Question

quantify counts from sorted bam files using a bed file containing regions of interest

0

Entering edit mode

2.1 years ago

bioyas ▴ 10

Hi everyone,

I have generated sorted bam files for multiple samples. I also have generated a particular BED file (tab limited file with Chr, start and end regions of interest). I would like to quantify reads mapped to these regions and generate a count matrix.

I used the following command to generate bam files for the desired regions stored in my.bed file (using original sample.bam)

samtools view -h -L my.bed sample.bam

The above command generates the new bam files. I sorted the bam file using sam sort. Now I would like to quantify the amount of reads mapped to each desired region as counts from the new bam file. I tried to use featureCount from subRead as below:

featureCounts -A my.Bed -o SampleCounts.txt sample.Sorted.bam

This command does not generate the counts. Am I supposed to only pass gtf file as annotation to feature count? Or my steps are wrong? Any idea is really appreciated.

Thanks

counts featureCount bam Bed • 1.9k views

ADD COMMENT • link updated 2.1 years ago by Malcolm.Cook ★ 1.5k • written 2.1 years ago by bioyas ▴ 10

score 1 · Answer 1 · 2022-03-07

For overlap and counting purposes based on a 3 column bed,

Bedtools intersect should help. Link

Please do see the different options like -c, -u, -wa, -wb which are very helpful under various contexts.

Also related are

https://bedtools.readthedocs.io/en/latest/content/tools/multicov.html https://bedtools.readthedocs.io/en/latest/content/tools/coverage.html

But if the purpose is differential expression input count or so, I believe it is recommended use featureCounts or HTSeq etc.

And on featurecounts query, I am not sure if gtf is 'mandatory' but mostly gtf is seen used with feature counts.To slightly detail, in use cases like RNA-Seq the exon-gene mapping info from gtf are quite very relevant with respect to the counting.

score 0 · Answer 2 · 2022-03-07

featureCounts does not work with .bed files.

If you are intent upon using some of the capabilities of featureCounts, you would want to first create a SAF or GFF formatted version of your .bed data.

This is pretty much a rearrangement of columns, with the possible addition of a unique first column to be the identifier of the region.

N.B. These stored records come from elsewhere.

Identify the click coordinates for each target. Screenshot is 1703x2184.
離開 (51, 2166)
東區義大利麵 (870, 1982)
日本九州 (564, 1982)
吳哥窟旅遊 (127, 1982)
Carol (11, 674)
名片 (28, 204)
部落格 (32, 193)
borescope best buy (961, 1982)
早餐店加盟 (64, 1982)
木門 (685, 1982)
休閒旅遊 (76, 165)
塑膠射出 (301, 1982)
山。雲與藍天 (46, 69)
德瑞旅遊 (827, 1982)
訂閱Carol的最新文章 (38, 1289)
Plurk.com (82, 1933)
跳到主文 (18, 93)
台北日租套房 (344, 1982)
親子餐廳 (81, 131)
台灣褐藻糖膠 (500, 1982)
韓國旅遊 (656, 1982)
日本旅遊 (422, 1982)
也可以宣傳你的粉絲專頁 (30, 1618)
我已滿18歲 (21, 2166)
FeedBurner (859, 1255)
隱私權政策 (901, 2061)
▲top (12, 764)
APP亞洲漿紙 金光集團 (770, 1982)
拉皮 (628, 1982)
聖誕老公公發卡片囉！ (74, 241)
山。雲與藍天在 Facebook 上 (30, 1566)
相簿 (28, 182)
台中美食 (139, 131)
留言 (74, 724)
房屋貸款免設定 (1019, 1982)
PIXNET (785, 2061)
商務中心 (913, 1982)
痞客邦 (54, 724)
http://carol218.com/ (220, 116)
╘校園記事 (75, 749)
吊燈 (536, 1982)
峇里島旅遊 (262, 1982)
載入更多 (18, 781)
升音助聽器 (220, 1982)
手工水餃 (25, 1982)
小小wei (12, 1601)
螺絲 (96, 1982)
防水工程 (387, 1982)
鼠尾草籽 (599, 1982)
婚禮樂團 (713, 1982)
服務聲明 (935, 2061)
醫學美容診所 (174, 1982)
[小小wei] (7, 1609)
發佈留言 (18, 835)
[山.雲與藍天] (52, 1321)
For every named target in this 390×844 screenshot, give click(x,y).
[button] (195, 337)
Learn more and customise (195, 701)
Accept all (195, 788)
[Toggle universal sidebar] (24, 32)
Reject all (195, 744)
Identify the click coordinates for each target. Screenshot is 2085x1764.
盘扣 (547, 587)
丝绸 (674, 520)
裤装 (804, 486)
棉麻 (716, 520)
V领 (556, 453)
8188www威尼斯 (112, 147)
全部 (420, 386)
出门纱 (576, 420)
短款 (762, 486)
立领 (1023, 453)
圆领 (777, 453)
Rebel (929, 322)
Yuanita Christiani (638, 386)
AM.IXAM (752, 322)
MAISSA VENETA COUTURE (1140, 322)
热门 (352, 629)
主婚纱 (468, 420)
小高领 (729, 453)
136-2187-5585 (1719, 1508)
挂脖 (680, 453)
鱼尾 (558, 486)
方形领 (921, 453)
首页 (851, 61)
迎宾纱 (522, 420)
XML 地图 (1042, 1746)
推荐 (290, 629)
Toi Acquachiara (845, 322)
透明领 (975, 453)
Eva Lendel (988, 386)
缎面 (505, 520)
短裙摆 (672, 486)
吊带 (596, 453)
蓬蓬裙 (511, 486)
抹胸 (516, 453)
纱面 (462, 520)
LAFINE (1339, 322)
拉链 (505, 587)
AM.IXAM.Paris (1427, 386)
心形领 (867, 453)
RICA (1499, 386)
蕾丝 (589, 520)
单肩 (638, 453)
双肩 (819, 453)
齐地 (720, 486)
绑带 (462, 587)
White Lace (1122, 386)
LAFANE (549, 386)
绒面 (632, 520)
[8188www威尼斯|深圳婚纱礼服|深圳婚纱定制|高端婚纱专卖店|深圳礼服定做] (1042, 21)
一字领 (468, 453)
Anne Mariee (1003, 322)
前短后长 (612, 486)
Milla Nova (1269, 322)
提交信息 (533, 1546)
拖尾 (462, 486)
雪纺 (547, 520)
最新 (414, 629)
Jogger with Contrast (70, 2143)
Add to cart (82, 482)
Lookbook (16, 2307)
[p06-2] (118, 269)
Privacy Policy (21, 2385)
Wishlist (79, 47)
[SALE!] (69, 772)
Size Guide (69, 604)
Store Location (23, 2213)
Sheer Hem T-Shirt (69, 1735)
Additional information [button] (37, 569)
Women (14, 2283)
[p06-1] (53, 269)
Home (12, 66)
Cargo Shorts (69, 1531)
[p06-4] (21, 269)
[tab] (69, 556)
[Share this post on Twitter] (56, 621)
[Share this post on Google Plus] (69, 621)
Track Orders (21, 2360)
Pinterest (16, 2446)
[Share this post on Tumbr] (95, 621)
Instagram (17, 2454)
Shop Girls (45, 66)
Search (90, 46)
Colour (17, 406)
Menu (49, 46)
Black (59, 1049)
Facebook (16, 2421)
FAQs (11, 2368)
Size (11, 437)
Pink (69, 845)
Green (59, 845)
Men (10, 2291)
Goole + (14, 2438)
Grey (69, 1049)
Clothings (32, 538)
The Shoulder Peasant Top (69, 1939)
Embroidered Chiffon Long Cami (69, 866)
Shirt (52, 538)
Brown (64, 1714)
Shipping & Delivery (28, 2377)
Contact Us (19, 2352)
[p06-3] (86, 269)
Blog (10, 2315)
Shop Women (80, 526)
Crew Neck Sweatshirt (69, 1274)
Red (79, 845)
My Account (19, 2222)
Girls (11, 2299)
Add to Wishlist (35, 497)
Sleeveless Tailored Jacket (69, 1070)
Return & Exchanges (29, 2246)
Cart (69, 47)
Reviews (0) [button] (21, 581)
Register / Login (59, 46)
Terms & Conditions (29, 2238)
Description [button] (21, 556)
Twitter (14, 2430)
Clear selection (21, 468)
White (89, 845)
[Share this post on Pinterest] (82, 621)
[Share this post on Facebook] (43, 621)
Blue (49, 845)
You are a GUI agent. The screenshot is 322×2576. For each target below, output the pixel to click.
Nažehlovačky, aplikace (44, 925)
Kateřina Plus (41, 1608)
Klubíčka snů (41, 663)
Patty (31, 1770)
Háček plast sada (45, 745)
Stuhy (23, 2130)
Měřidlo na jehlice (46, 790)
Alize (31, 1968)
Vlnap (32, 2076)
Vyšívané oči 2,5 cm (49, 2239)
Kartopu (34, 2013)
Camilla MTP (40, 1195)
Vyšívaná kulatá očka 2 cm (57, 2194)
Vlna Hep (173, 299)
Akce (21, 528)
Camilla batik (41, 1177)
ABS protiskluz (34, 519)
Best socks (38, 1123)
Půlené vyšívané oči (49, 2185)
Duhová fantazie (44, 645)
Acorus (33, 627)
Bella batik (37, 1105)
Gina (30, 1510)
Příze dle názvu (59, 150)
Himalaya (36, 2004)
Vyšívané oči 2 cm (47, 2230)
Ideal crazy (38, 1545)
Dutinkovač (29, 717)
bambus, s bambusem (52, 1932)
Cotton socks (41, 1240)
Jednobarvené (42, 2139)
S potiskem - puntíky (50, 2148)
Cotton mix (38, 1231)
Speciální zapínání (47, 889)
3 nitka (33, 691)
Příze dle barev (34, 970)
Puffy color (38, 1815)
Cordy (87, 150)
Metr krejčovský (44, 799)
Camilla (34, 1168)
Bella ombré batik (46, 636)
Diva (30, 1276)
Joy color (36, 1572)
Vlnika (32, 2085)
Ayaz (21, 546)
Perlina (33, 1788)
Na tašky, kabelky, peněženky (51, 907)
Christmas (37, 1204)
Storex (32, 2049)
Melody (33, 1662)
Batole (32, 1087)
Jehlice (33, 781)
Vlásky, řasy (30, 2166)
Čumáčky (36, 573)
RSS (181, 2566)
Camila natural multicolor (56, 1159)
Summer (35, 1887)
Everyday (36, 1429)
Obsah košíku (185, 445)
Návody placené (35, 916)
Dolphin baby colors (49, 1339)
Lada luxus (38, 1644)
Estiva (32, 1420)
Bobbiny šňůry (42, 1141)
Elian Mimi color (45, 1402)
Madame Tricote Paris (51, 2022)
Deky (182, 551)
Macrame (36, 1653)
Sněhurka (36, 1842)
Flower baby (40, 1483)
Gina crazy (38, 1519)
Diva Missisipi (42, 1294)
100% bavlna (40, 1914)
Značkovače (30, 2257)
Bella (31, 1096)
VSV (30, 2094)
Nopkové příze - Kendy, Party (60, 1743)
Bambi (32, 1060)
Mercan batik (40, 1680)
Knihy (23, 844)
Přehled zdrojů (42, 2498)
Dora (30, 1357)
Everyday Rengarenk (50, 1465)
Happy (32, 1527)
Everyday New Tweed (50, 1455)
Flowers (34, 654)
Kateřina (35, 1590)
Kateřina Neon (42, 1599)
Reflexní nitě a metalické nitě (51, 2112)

If your bed file file also has a name column (sounds like yours does not, but I thought I'd check), you might want to use it as the identifier. The unix cut command can easily reorder columns.

If your bed file does NOT already have a unique identifier, you need an approach to creating one. Converting from BED to SAF/GFF gives some approaches for doing this. If I were to use the awk based approach, the only thing I would change about it would be to use a colon to separate the chromosome from the start position instead of a period, yielding identifiers that you can use to navigate your favorite genome browser (e.g. IGV, UCSC).